RUNNING WILD - Port Royal ★★★ (2022-05-29 12:44:47)

今はACCEPTのドラマーとして知られるジャーマンメタル界を支える凄腕ドラマーのステファン・シュワルツマン、ベースはGrave Diggerで活躍するイェンス・ベッカーにスイッチして制作されたフルアルバム。上昇気流に乗りつつあったバンドだけにメンバーチェンジに対する不安はあったが、揺るぎなきロックンロルフ節に些かの陰りはなく、むしろジャーマン由来の剛毅なパワフルサウンドは、新生リズム隊の推進力の強さもあり、より屈強なモノへと強化。ロルフ特有の叙情的なメロディとの相性も良く、このバンドの流儀を高めている。
とにかく類型的なスタイルに何の疑いもなくやり切っている、スピード、パワー、メロディという三種の神器を旗印に掲げ、ロルフ船長は広大なミュージックシーンの大海原へ舵を切ったと言えよう。このスタイルを突き詰めることがバンドの全てなのだが、同時にそれは限界のあるスタイルでもあるのだが、勇壮なメロディックパイレーツメタルサウンドが放つ、バトルティックなサウンドに闘争心をかき立てられます。
今となっては忘れ去られた感のあるバンド、1988年という時代に、逆行するかの如き融通の利かない音楽性は、それなりの大衆性も取り込み折衷していた事は間違いない。自分たちの型を持つバンドの強み。それが後年、マンネリズムに繋がり航海を止める時期もあったのだが、ここで聴けるスタイルは、彼らの未来を明るいモノであると確信させるだけの魅力を放っています。


LOVEBITES - Glory, Glory, to the World ★★★ (2022-05-28 12:12:37)

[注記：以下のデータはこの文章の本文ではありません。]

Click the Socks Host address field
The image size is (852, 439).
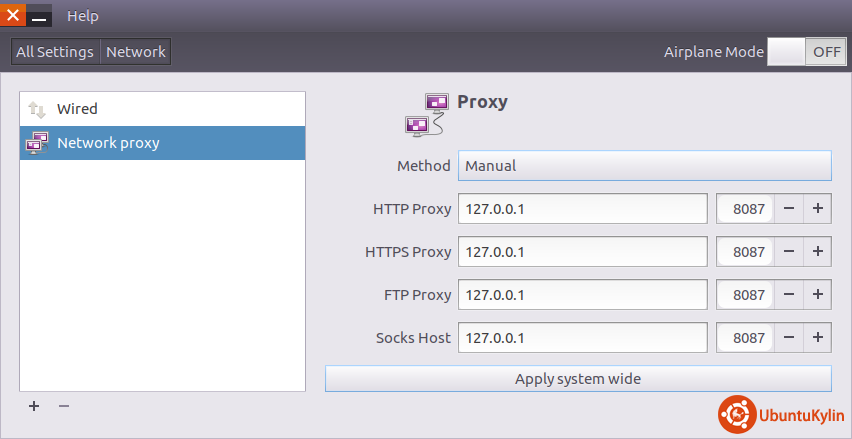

日本を飛び出し海外でも根強いファンを味方につけている国産ヘヴィメタルバンドが2021年にリリースしたEP。既発音源もなく純粋な新作というのが嬉しい限りですが、コロナ渦の影響をモロに受けており一番勢いのある時に足踏み状態なのが悔しい限りです。
このバンドの人気は、シンコーミュージックごり押しのネモフィリアとは違い、地に足をつけて活動している点に尽きる。女を売らずとも音楽性で勝負をするタフな女傑チーム、その筋金入りのメタルサウンドは、古典に埋没する古典主義とは一線と画すモノであり、現代ハードシーンに息づく本格派のバンドサウンドを貫いている。
この姿勢はマネージメントの企業努力に尽きるのだが、高潔なる精神性を音楽性に落とし込み多くのファンに対する忠実なるスタンスを貫いた、その一点に頭が下がります。
もっと、今っぽい曲をやろうと思えば幾らでも出来たはずである。目先の成功に囚われるならネモフィリア戦法で十分だ。
ここには、雑誌編集者にお酌をするメンバーの姿は思い浮かばない。男性社会の枠組みの中で、活動するのは大変だろうが、女性メタルバンドの先駆者としてシーンを切り開いて欲しい。
メロディアスかつハードなサウンドは、ヘヴィメタルという枠組みながら、ジャンルを超えて受け付けられるセンスのある音楽性が詰まっている。重厚なドラマを積み立てた大衆性も完備した渾身の一枚。EPでは物足りないと思わせる力の漲る一枚。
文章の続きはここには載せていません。